# [What is required]
Return the records below word for word.

◆ ◆ ◆ ◆ ◆ ◆ ◆

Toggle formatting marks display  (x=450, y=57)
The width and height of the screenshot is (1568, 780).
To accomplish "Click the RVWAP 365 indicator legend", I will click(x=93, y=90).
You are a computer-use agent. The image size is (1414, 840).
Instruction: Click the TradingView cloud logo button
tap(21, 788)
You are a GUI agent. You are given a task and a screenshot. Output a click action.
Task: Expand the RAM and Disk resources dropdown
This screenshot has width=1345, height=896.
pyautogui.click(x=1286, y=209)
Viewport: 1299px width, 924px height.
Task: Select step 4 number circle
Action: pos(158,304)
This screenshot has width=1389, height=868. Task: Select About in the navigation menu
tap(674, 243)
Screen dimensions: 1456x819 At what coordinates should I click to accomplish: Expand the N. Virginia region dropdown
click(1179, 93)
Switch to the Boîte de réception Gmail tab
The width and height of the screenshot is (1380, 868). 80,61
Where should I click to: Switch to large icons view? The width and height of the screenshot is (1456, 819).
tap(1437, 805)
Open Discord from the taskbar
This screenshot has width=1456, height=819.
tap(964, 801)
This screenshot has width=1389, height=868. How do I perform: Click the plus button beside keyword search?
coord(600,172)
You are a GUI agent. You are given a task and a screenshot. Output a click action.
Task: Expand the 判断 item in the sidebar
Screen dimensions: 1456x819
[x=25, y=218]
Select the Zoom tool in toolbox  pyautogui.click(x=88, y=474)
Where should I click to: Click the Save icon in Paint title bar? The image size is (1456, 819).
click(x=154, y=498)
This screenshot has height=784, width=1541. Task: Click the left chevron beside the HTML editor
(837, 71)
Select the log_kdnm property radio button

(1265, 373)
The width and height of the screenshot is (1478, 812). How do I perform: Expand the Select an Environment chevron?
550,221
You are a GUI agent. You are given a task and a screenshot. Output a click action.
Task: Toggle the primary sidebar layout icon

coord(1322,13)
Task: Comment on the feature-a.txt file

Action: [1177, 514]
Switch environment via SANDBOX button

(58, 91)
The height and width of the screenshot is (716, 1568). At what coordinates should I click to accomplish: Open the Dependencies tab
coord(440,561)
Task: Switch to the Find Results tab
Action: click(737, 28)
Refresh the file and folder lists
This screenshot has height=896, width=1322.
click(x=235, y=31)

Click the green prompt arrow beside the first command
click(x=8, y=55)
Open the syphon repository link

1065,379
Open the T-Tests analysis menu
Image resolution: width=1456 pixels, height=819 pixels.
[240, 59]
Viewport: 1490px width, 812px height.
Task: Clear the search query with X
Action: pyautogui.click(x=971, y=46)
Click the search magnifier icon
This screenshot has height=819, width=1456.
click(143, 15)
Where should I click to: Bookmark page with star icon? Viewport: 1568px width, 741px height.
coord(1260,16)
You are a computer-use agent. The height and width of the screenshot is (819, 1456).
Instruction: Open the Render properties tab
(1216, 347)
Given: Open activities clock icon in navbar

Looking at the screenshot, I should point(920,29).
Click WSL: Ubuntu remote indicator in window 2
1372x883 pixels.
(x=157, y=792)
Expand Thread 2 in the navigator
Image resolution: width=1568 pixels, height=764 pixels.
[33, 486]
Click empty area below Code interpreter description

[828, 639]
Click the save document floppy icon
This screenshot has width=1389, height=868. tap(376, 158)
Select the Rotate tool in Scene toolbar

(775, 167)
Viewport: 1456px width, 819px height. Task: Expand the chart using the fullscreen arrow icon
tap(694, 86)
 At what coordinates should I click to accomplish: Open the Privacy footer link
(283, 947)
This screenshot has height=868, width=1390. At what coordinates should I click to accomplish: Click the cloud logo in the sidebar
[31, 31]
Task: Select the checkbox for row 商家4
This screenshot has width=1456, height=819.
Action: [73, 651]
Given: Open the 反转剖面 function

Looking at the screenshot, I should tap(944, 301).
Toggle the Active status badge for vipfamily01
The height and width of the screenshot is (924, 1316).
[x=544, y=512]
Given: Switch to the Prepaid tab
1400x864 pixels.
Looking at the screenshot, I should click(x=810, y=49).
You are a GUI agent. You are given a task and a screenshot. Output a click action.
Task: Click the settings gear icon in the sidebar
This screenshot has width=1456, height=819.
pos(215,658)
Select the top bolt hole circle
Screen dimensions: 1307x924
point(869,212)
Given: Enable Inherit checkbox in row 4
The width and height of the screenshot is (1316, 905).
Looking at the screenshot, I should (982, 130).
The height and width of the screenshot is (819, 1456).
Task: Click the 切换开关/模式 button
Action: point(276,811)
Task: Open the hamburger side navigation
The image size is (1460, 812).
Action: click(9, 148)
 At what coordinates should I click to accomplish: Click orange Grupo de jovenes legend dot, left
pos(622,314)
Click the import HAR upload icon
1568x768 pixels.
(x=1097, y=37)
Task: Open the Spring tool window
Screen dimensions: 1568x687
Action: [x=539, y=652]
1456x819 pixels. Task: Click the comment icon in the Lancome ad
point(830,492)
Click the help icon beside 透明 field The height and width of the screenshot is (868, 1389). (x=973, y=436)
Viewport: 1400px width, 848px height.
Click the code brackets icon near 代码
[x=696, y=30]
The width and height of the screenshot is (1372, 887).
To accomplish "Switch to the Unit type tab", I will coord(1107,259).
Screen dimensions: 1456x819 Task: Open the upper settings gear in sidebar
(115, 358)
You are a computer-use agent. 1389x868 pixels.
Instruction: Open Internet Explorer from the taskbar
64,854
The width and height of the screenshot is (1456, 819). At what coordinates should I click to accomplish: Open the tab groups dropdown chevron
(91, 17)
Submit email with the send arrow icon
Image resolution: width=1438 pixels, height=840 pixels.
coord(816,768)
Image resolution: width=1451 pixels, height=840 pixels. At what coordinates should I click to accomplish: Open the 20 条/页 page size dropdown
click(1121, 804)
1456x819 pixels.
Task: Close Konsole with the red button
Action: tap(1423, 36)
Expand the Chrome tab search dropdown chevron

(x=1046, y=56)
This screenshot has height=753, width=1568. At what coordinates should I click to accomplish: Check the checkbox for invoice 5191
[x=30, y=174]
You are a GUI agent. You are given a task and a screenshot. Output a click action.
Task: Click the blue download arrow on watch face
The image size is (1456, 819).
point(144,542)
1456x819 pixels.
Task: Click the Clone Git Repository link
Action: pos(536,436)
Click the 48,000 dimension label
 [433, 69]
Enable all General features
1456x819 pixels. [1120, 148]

◆ ◆ ◆ ◆ ◆ ◆ ◆

# [Answer to this exercise]
Toggle formatting marks display  (x=450, y=57)
The width and height of the screenshot is (1568, 780).
To accomplish "Click the RVWAP 365 indicator legend", I will click(x=93, y=90).
You are a computer-use agent. The image size is (1414, 840).
Instruction: Click the TradingView cloud logo button
tap(21, 788)
You are a GUI agent. You are given a task and a screenshot. Output a click action.
Task: Expand the RAM and Disk resources dropdown
This screenshot has width=1345, height=896.
pyautogui.click(x=1286, y=209)
Viewport: 1299px width, 924px height.
Task: Select step 4 number circle
Action: pos(158,304)
This screenshot has width=1389, height=868. Task: Select About in the navigation menu
tap(674, 243)
Screen dimensions: 1456x819 At what coordinates should I click to accomplish: Expand the N. Virginia region dropdown
click(1179, 93)
Switch to the Boîte de réception Gmail tab
The width and height of the screenshot is (1380, 868). 80,61
Where should I click to: Switch to large icons view? The width and height of the screenshot is (1456, 819).
tap(1437, 805)
Open Discord from the taskbar
This screenshot has width=1456, height=819.
tap(964, 801)
This screenshot has width=1389, height=868. How do I perform: Click the plus button beside keyword search?
coord(600,172)
You are a GUI agent. You are given a task and a screenshot. Output a click action.
Task: Expand the 判断 item in the sidebar
Screen dimensions: 1456x819
[x=25, y=218]
Select the Zoom tool in toolbox  pyautogui.click(x=88, y=474)
Where should I click to: Click the Save icon in Paint title bar? The image size is (1456, 819).
click(x=154, y=498)
This screenshot has height=784, width=1541. Task: Click the left chevron beside the HTML editor
(837, 71)
Select the log_kdnm property radio button

(1265, 373)
The width and height of the screenshot is (1478, 812). How do I perform: Expand the Select an Environment chevron?
550,221
You are a GUI agent. You are given a task and a screenshot. Output a click action.
Task: Toggle the primary sidebar layout icon

coord(1322,13)
Task: Comment on the feature-a.txt file

Action: [1177, 514]
Switch environment via SANDBOX button

(58, 91)
The height and width of the screenshot is (716, 1568). At what coordinates should I click to accomplish: Open the Dependencies tab
coord(440,561)
Task: Switch to the Find Results tab
Action: click(737, 28)
Refresh the file and folder lists
This screenshot has height=896, width=1322.
click(x=235, y=31)

Click the green prompt arrow beside the first command
click(x=8, y=55)
Open the syphon repository link

1065,379
Open the T-Tests analysis menu
Image resolution: width=1456 pixels, height=819 pixels.
[240, 59]
Viewport: 1490px width, 812px height.
Task: Clear the search query with X
Action: pyautogui.click(x=971, y=46)
Click the search magnifier icon
This screenshot has height=819, width=1456.
click(143, 15)
Where should I click to: Bookmark page with star icon? Viewport: 1568px width, 741px height.
coord(1260,16)
You are a computer-use agent. The height and width of the screenshot is (819, 1456).
Instruction: Open the Render properties tab
(1216, 347)
Given: Open activities clock icon in navbar

Looking at the screenshot, I should point(920,29).
Click WSL: Ubuntu remote indicator in window 2
1372x883 pixels.
(x=157, y=792)
Expand Thread 2 in the navigator
Image resolution: width=1568 pixels, height=764 pixels.
[33, 486]
Click empty area below Code interpreter description

[828, 639]
Click the save document floppy icon
This screenshot has width=1389, height=868. tap(376, 158)
Select the Rotate tool in Scene toolbar

(775, 167)
Viewport: 1456px width, 819px height. Task: Expand the chart using the fullscreen arrow icon
tap(694, 86)
 At what coordinates should I click to accomplish: Open the Privacy footer link
(283, 947)
This screenshot has height=868, width=1390. At what coordinates should I click to accomplish: Click the cloud logo in the sidebar
[31, 31]
Task: Select the checkbox for row 商家4
This screenshot has width=1456, height=819.
Action: [73, 651]
Given: Open the 反转剖面 function

Looking at the screenshot, I should tap(944, 301).
Toggle the Active status badge for vipfamily01
The height and width of the screenshot is (924, 1316).
[x=544, y=512]
Given: Switch to the Prepaid tab
1400x864 pixels.
Looking at the screenshot, I should click(x=810, y=49).
You are a GUI agent. You are given a task and a screenshot. Output a click action.
Task: Click the settings gear icon in the sidebar
This screenshot has width=1456, height=819.
pos(215,658)
Select the top bolt hole circle
Screen dimensions: 1307x924
point(869,212)
Given: Enable Inherit checkbox in row 4
The width and height of the screenshot is (1316, 905).
Looking at the screenshot, I should (982, 130).
The height and width of the screenshot is (819, 1456).
Task: Click the 切换开关/模式 button
Action: point(276,811)
Task: Open the hamburger side navigation
The image size is (1460, 812).
Action: click(9, 148)
 At what coordinates should I click to accomplish: Click orange Grupo de jovenes legend dot, left
pos(622,314)
Click the import HAR upload icon
1568x768 pixels.
(x=1097, y=37)
Task: Open the Spring tool window
Screen dimensions: 1568x687
Action: [x=539, y=652]
1456x819 pixels. Task: Click the comment icon in the Lancome ad
point(830,492)
Click the help icon beside 透明 field The height and width of the screenshot is (868, 1389). (x=973, y=436)
Viewport: 1400px width, 848px height.
Click the code brackets icon near 代码
[x=696, y=30]
The width and height of the screenshot is (1372, 887).
To accomplish "Switch to the Unit type tab", I will coord(1107,259).
Screen dimensions: 1456x819 Task: Open the upper settings gear in sidebar
(115, 358)
You are a computer-use agent. 1389x868 pixels.
Instruction: Open Internet Explorer from the taskbar
64,854
The width and height of the screenshot is (1456, 819). At what coordinates should I click to accomplish: Open the tab groups dropdown chevron
(91, 17)
Submit email with the send arrow icon
Image resolution: width=1438 pixels, height=840 pixels.
coord(816,768)
Image resolution: width=1451 pixels, height=840 pixels. At what coordinates should I click to accomplish: Open the 20 条/页 page size dropdown
click(1121, 804)
1456x819 pixels.
Task: Close Konsole with the red button
Action: tap(1423, 36)
Expand the Chrome tab search dropdown chevron

(x=1046, y=56)
This screenshot has height=753, width=1568. At what coordinates should I click to accomplish: Check the checkbox for invoice 5191
[x=30, y=174]
You are a GUI agent. You are given a task and a screenshot. Output a click action.
Task: Click the blue download arrow on watch face
The image size is (1456, 819).
point(144,542)
1456x819 pixels.
Task: Click the Clone Git Repository link
Action: pos(536,436)
Click the 48,000 dimension label
 [433, 69]
Enable all General features
1456x819 pixels. [1120, 148]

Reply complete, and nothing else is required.